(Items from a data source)
########
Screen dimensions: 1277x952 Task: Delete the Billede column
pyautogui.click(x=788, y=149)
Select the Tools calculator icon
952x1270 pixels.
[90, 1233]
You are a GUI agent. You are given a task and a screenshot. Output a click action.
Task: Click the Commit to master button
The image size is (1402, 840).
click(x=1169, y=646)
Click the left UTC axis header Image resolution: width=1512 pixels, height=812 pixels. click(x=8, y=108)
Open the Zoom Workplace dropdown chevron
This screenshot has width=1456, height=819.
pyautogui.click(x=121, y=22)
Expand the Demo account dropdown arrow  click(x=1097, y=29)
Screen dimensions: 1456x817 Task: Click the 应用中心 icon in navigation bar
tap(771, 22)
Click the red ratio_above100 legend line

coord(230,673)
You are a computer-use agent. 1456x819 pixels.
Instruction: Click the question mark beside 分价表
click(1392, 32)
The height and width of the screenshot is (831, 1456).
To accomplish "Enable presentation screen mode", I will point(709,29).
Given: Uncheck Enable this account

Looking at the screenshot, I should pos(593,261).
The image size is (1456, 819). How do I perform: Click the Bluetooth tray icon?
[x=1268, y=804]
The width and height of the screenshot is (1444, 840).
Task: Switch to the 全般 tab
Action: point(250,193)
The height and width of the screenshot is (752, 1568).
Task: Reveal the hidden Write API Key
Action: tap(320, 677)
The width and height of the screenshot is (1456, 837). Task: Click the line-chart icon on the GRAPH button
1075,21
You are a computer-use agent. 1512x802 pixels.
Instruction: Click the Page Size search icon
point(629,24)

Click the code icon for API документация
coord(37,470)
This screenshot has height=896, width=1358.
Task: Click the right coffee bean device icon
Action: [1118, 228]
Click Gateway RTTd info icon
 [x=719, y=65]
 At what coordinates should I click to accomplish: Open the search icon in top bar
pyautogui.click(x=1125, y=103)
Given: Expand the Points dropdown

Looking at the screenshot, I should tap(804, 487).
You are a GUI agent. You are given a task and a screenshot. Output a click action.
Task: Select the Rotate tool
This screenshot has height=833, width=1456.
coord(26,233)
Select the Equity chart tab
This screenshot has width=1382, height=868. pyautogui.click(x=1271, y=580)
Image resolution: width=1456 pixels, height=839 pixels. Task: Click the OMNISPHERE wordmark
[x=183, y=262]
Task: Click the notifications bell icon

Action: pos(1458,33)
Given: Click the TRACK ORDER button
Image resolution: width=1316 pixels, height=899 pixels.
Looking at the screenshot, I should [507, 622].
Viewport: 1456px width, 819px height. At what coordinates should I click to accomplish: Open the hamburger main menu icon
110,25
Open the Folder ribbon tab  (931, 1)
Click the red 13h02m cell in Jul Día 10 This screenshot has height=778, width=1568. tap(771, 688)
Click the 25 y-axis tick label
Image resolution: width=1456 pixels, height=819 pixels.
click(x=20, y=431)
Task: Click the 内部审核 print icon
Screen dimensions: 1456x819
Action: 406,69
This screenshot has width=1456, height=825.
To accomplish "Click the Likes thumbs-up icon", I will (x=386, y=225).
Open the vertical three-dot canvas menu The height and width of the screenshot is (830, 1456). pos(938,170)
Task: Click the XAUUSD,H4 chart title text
########
Try it =
When copying the data above, keep every line exactly as written.

Result below =
Screen dimensions: 1277x952 Task: Delete the Billede column
pyautogui.click(x=788, y=149)
Select the Tools calculator icon
952x1270 pixels.
[90, 1233]
You are a GUI agent. You are given a task and a screenshot. Output a click action.
Task: Click the Commit to master button
The image size is (1402, 840).
click(x=1169, y=646)
Click the left UTC axis header Image resolution: width=1512 pixels, height=812 pixels. click(x=8, y=108)
Open the Zoom Workplace dropdown chevron
This screenshot has width=1456, height=819.
pyautogui.click(x=121, y=22)
Expand the Demo account dropdown arrow  click(x=1097, y=29)
Screen dimensions: 1456x817 Task: Click the 应用中心 icon in navigation bar
tap(771, 22)
Click the red ratio_above100 legend line

coord(230,673)
You are a computer-use agent. 1456x819 pixels.
Instruction: Click the question mark beside 分价表
click(1392, 32)
The height and width of the screenshot is (831, 1456).
To accomplish "Enable presentation screen mode", I will point(709,29).
Given: Uncheck Enable this account

Looking at the screenshot, I should pos(593,261).
The image size is (1456, 819). How do I perform: Click the Bluetooth tray icon?
[x=1268, y=804]
The width and height of the screenshot is (1444, 840).
Task: Switch to the 全般 tab
Action: point(250,193)
The height and width of the screenshot is (752, 1568).
Task: Reveal the hidden Write API Key
Action: tap(320, 677)
The width and height of the screenshot is (1456, 837). Task: Click the line-chart icon on the GRAPH button
1075,21
You are a computer-use agent. 1512x802 pixels.
Instruction: Click the Page Size search icon
point(629,24)

Click the code icon for API документация
coord(37,470)
This screenshot has height=896, width=1358.
Task: Click the right coffee bean device icon
Action: [1118, 228]
Click Gateway RTTd info icon
 [x=719, y=65]
 At what coordinates should I click to accomplish: Open the search icon in top bar
pyautogui.click(x=1125, y=103)
Given: Expand the Points dropdown

Looking at the screenshot, I should tap(804, 487).
You are a GUI agent. You are given a task and a screenshot. Output a click action.
Task: Select the Rotate tool
This screenshot has height=833, width=1456.
coord(26,233)
Select the Equity chart tab
This screenshot has width=1382, height=868. pyautogui.click(x=1271, y=580)
Image resolution: width=1456 pixels, height=839 pixels. Task: Click the OMNISPHERE wordmark
[x=183, y=262]
Task: Click the notifications bell icon

Action: pos(1458,33)
Given: Click the TRACK ORDER button
Image resolution: width=1316 pixels, height=899 pixels.
Looking at the screenshot, I should [507, 622].
Viewport: 1456px width, 819px height. At what coordinates should I click to accomplish: Open the hamburger main menu icon
110,25
Open the Folder ribbon tab  (931, 1)
Click the red 13h02m cell in Jul Día 10 This screenshot has height=778, width=1568. tap(771, 688)
Click the 25 y-axis tick label
Image resolution: width=1456 pixels, height=819 pixels.
click(x=20, y=431)
Task: Click the 内部审核 print icon
Screen dimensions: 1456x819
Action: 406,69
This screenshot has width=1456, height=825.
To accomplish "Click the Likes thumbs-up icon", I will (x=386, y=225).
Open the vertical three-dot canvas menu The height and width of the screenshot is (830, 1456). pos(938,170)
Task: Click the XAUUSD,H4 chart title text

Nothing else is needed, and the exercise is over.